* O QUE FAZER
Diga se cada afirmação a seguir está de acordo com o texto sobre o Brics. Responda sim ou não e cite as palavras exatas do texto que decidem.
1. Modi se recusa a condenar Putin.
2. Irã e Arábia Saudita retomaram relações com a mediação dos Estados Unidos.
3. Lula enfrenta contestação na sua própria vizinhança.

* TRECHO DO TEXTO
..........

A invasão de 2022 da Ucrânia e a reação ocidental, na forma de sanções draconianas à Rússia e o apoio militar a Kiev, aceleraram o processo de divisão mundial. Grosso modo, Pequim, Moscou e aliados de um lado, EUA e o tal Ocidente coletivo, do outro. No meio, atores relevantes, mas de musculaturas díspares.

Caso de Brasil e Índia. O presidente Luiz Inácio Lula da Silva (PT) acalentava, com sua volta ao poder depois da devastação deixada na política externa do governo de Jair Bolsonaro (PL), o sonho de se tornar um líder mundial inconteste. Meteu os pés pelas mãos com suas idas e vindas sobre a guerra e é contestado em seu próprio quintal, do pequeno Uruguai à nova esquerda andina.

Enquanto isso, os indianos iam à Lua, literalmente até. De forma figurativa, o primeiro-ministro Narendra Modi deu um salto espacial à influência de seu país, tornando-se o verdadeiro Lula idealizado: cortejado com visitas de Estado e negócios militares com Estados Unidos e França ao mesmo tempo em que, falando em paz, nega-se a condenar Putin e amplia a compra de petróleo barato russo.

Isso permite ao país seguir num Brics cada vez mais chinês e ser o maior antagonista de Pequim na Ásia, alinhando-se cada vez mais com Washington no Indo-Pacífico, como o grupo Quad demonstra. Se a convivência será possível no futuro, é insondável enquanto o bloco mantiver sua inapetência política.

Assim, a cúpula da expansão do Brics foi um espetáculo de Xi, que busca ser o líder do autoproclamado Sul Global e agora vê convidados ao clube Irã e Arábia Saudita, arquirrivais que restabeleceram relações sob promoção da China, que visa a minar a influência americana no Oriente Médio.

..........

(Registros para localizar itens)
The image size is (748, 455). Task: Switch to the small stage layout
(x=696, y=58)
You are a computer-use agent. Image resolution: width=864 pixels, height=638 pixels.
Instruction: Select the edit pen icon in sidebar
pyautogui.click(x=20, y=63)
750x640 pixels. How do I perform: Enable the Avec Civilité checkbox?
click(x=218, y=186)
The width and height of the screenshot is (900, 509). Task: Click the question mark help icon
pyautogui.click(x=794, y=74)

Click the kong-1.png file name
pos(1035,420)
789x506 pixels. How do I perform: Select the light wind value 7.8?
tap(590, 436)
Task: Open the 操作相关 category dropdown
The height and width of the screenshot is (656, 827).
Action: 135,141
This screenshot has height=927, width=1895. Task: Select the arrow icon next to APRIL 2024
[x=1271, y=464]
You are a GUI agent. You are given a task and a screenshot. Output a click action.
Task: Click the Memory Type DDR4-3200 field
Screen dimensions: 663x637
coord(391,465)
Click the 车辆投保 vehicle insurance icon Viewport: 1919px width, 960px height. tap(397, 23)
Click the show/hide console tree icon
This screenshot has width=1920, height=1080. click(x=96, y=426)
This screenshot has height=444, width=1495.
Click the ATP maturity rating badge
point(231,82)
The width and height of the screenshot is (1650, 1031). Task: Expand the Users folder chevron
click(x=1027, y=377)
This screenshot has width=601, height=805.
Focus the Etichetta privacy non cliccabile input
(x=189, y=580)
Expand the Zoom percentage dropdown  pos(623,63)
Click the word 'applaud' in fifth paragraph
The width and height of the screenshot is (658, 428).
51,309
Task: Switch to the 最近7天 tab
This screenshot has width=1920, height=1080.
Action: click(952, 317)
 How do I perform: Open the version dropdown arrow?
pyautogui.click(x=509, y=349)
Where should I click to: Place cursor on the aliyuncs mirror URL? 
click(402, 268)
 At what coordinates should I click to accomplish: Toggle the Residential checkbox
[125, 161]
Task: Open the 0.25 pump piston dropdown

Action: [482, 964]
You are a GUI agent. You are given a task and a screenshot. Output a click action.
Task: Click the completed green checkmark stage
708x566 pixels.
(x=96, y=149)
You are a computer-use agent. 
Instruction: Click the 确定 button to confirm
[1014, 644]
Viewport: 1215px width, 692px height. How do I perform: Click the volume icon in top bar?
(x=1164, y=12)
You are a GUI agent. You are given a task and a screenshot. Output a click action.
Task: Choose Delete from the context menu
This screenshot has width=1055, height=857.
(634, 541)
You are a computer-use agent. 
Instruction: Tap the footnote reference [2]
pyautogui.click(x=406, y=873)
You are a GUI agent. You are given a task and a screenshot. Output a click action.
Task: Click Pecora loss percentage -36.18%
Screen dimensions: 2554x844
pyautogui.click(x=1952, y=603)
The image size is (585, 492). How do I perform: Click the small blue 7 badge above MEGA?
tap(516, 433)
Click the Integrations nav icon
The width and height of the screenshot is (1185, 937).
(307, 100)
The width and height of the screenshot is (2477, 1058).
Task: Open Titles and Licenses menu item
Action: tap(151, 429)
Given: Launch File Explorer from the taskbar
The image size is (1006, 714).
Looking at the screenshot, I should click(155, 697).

..........

* RESPOSTA ESPERADA
1. Sim: "nega-se a condenar Putin"
2. Não: "restabeleceram relações sob promoção da China"
3. Sim: "é contestado em seu próprio quintal"